== Record extracts

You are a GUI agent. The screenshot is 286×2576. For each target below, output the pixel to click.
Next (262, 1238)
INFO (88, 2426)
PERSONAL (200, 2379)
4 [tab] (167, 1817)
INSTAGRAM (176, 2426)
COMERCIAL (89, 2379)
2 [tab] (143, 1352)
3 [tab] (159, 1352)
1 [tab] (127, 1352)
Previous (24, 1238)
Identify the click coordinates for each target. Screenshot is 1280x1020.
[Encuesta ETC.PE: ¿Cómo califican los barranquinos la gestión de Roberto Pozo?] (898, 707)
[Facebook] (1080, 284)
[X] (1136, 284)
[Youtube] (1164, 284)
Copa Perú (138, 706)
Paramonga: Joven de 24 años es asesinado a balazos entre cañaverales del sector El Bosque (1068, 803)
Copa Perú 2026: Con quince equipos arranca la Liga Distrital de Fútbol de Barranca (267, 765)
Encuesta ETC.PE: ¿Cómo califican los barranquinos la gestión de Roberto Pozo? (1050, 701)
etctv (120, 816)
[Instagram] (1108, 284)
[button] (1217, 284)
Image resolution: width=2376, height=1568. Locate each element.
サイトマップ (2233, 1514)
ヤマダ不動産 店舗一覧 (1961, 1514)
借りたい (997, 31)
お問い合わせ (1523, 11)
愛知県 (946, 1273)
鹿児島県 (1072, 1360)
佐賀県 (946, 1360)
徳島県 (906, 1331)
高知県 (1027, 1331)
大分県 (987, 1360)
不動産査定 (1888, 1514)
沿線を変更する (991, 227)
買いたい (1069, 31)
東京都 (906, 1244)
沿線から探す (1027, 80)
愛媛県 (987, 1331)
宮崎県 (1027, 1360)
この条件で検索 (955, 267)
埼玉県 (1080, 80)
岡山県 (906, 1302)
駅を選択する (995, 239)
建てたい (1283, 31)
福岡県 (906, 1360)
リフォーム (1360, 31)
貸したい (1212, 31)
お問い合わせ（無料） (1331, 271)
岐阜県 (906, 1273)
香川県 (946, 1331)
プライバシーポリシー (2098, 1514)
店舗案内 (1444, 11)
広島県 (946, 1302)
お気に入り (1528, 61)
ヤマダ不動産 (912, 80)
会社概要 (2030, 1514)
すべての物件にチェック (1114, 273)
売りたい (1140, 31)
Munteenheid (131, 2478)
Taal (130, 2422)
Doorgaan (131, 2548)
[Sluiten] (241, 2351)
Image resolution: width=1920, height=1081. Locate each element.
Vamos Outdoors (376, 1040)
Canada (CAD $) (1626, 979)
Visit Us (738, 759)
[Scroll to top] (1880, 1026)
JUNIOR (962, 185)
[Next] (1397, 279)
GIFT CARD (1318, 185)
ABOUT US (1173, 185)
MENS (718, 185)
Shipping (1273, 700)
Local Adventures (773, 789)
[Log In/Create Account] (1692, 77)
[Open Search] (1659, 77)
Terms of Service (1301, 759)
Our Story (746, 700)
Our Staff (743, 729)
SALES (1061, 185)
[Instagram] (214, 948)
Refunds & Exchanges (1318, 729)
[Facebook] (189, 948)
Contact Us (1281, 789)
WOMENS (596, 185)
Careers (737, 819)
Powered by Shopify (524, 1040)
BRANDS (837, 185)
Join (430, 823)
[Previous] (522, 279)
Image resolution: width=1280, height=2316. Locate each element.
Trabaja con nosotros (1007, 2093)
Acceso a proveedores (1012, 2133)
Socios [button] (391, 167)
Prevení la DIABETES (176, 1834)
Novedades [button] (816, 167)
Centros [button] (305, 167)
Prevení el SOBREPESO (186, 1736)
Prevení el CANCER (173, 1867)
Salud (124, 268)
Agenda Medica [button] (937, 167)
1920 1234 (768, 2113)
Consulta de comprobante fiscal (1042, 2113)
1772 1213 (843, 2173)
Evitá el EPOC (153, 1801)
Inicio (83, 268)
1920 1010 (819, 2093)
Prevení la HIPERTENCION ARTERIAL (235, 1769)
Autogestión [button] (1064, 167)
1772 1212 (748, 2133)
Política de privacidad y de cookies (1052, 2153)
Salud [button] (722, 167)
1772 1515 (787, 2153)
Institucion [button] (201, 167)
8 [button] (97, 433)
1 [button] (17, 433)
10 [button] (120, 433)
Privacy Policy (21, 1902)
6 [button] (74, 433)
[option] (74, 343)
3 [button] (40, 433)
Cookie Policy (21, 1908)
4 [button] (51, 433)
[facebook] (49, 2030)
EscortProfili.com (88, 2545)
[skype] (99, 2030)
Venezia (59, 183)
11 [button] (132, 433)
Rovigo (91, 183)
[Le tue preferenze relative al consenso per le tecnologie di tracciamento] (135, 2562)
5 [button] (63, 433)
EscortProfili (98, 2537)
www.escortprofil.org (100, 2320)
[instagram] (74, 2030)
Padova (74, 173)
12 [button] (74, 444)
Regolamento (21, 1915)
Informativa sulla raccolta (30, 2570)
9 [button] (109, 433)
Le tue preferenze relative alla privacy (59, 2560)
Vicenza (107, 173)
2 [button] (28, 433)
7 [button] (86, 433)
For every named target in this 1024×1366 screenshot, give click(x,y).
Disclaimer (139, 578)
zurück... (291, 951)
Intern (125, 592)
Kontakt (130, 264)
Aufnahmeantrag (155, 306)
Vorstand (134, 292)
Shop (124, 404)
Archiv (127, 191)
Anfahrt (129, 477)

====

Using the entries shown above, reproduce verbatim the lines from the line bearing "1772 1213 (843, 2173)" to the line bearing "1 [button] (17, 433)", inclusive.

◆ Expected answer ◆
1772 1213 (843, 2173)
Evitá el EPOC (153, 1801)
Inicio (83, 268)
1920 1010 (819, 2093)
Prevení la HIPERTENCION ARTERIAL (235, 1769)
Autogestión [button] (1064, 167)
1772 1212 (748, 2133)
Política de privacidad y de cookies (1052, 2153)
Salud [button] (722, 167)
1772 1515 (787, 2153)
Institucion [button] (201, 167)
8 [button] (97, 433)
1 [button] (17, 433)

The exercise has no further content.